In sharp contrast to the coding instructions provided in SE1518, which require providers to code ICD-10 decimal points only to the level of information available, CMS proposes to delete coverage nearly anywhere that any kind of unspecified term is found - for example, breast cancer, of left breast, and now status post mastectomy - but, quadrant not specified.
These instructions for code deletion contradict not only SE1518, but code lists used by Medicare's own MACs, by private payers, and CMS coding instructions for hospital and hospice care.
Patients Get Denial Notices, Too
Numerous stakeholders are becoming aware of the pending problem - and hope that CMS will delay the instructions to allow administrative review. The denials triggered by these edits won't just affect labs. Patients - or if the patient has died, families - will get the Medicare "explanation of benefit" denials that CMS under Biden has newly, and administratively, reclassified care for the patient's metastatic cancer as not medically necessary.
Deeper Dive - What's Happening
ICD-10 Rules - From CMS Itself
With that background, let's look at what CMS instructions for coding are. I'm going to quote them at length; skip downward once you get the idea. From SE1518:
• Sign/symptom and unspecified codes have acceptable, even necessary, uses. While you should report specific diagnosis codes when they are supported by the available medical record documentation and clinical knowledge of the patient’s health condition, in some instances signs/symptoms or unspecified codes are the best choice to accurately reflect the health care encounter.
• You should code each health care encounter to the level of certainty known for that encounter. If a definitive diagnosis has not been established by the end of the encounter, it is appropriate to report codes for sign(s) and/or symptom(s) in lieu of a definitive diagnosis.
• When sufficient clinical information is not known or available about a particular health condition to assign a more specific code, it is acceptable to report the appropriate unspecified code.
• You should report unspecified codes when such codes most accurately reflect what is known about the patient’s condition…[do not] select a specific code that is not supported by the available medical record documentation, or conduct unnecessary tests to determine a more specific code.

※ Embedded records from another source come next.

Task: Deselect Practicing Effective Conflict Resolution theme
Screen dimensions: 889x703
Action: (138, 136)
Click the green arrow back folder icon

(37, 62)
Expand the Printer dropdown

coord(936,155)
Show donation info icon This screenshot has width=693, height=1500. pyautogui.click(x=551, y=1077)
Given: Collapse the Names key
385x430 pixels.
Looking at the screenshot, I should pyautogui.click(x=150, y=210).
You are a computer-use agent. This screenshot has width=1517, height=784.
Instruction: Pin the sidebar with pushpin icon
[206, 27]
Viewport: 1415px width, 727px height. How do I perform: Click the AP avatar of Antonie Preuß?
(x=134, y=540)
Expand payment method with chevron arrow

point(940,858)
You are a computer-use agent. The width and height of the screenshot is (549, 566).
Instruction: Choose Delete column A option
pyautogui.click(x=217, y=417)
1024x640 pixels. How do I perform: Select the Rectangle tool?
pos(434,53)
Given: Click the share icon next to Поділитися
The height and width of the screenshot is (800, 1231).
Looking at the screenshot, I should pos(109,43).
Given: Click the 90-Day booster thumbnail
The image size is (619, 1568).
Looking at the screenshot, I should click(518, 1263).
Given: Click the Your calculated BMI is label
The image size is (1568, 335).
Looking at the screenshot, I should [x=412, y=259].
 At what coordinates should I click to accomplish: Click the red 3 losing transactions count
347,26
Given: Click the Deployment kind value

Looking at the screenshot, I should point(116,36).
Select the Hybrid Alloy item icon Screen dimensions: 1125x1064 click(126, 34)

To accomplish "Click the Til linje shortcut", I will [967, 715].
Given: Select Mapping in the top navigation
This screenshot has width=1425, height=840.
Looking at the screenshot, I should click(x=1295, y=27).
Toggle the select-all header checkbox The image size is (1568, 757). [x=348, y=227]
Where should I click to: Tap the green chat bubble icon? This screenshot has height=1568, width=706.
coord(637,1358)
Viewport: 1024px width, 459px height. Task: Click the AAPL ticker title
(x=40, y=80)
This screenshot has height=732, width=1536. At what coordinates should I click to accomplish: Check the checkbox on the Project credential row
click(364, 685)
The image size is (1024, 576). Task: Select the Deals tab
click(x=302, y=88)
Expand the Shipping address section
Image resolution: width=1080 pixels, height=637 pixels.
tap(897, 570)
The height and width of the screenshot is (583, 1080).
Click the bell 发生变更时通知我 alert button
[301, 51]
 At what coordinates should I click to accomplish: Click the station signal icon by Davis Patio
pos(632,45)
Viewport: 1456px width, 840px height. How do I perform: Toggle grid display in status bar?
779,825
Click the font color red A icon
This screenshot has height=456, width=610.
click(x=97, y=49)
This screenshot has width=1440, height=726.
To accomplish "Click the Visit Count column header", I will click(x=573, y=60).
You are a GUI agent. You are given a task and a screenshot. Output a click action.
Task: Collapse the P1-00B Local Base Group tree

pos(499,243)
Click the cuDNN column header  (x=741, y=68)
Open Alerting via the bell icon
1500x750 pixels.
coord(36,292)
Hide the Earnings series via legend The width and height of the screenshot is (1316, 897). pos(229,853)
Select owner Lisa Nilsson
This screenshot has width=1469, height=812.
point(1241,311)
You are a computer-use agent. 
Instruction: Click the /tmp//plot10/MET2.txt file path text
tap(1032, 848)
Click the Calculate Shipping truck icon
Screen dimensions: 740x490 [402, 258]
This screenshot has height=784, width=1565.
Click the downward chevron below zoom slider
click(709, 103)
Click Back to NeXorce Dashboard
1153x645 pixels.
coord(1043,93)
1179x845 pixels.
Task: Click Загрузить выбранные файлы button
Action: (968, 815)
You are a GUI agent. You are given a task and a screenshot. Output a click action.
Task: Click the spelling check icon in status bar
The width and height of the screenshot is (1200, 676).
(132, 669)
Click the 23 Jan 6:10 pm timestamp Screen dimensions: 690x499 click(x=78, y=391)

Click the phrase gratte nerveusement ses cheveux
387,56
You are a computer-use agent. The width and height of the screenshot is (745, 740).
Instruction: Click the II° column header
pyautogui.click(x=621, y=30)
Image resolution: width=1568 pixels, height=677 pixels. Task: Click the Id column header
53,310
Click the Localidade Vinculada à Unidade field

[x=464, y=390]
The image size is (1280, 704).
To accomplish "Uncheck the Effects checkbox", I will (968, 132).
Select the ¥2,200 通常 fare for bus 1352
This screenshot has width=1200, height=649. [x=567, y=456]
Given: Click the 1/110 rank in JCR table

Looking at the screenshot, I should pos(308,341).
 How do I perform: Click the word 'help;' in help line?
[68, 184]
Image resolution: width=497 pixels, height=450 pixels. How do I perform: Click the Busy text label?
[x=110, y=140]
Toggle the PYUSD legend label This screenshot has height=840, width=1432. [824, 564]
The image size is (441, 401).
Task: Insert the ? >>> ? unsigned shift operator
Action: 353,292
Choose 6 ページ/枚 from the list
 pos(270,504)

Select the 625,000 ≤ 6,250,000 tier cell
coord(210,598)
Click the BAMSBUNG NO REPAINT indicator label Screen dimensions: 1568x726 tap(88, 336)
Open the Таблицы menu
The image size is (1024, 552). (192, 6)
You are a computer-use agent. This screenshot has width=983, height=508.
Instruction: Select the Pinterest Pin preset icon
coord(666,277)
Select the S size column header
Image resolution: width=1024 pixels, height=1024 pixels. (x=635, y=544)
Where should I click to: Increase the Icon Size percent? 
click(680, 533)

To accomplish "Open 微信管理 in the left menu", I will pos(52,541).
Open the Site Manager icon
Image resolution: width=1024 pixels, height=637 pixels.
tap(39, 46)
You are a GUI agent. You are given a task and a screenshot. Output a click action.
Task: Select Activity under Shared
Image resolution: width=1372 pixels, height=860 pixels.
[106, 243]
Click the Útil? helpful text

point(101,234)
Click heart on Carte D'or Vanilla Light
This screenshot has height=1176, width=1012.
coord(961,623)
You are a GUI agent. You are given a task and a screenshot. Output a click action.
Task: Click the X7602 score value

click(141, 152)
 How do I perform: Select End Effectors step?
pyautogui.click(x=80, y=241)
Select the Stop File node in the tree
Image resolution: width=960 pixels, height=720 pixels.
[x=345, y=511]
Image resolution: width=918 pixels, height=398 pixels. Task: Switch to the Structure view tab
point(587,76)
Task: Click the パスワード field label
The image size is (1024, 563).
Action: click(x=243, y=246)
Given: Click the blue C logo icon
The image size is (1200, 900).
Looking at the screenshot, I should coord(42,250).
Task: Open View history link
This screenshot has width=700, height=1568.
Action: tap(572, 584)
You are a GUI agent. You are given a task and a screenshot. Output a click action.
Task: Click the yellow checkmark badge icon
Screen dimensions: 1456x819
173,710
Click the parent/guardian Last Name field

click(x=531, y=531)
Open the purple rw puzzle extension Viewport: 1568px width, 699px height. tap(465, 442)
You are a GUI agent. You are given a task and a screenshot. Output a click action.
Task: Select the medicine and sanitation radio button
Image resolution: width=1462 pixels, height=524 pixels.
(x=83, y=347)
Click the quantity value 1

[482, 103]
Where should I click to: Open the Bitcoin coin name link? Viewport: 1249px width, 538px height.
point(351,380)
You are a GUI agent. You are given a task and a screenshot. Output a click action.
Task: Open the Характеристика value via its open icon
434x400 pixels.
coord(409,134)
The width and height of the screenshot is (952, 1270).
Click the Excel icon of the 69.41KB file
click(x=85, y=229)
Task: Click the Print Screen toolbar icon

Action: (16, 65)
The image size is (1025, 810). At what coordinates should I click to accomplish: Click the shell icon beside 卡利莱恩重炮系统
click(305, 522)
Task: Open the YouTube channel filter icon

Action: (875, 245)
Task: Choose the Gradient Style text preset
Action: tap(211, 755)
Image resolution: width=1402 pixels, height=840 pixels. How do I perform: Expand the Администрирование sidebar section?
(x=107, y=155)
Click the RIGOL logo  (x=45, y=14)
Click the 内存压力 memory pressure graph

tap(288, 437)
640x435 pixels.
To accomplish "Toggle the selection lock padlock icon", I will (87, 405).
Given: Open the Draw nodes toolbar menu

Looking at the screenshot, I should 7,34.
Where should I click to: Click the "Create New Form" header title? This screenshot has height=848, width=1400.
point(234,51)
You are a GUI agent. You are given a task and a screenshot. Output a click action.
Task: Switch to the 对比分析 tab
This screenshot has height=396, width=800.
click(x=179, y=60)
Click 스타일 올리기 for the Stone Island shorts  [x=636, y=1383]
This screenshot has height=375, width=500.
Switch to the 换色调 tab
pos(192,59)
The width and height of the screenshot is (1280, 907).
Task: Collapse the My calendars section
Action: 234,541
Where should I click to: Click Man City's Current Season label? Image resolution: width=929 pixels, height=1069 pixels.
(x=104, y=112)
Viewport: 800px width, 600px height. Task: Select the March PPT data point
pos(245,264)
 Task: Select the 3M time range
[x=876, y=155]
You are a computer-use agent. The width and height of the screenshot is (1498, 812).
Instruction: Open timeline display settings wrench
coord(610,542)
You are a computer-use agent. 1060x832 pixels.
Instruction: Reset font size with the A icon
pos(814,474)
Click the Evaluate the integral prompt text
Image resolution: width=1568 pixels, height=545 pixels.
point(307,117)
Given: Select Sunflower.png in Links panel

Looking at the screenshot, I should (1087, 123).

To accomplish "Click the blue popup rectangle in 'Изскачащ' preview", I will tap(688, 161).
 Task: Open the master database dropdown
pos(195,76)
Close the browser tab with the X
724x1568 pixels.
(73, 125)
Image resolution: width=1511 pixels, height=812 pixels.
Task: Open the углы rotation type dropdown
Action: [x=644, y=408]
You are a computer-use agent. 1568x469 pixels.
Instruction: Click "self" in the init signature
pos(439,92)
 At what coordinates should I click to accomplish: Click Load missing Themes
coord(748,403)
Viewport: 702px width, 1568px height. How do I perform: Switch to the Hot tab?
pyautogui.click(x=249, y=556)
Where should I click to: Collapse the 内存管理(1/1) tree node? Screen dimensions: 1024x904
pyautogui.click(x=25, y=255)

• The level of specificity of the [disease] code will not change the coverage and payment of most services.
- Got it?
What Should Happen
The transmittal should be delayed or deferred for further study, pending further review - a common mechanism for this type of problem at CMS. Alternatively, the instructions could be rescinded retroactively in August or so - withdrawal of a transmittal isn't rare, but in this case, the problem can still be avoided.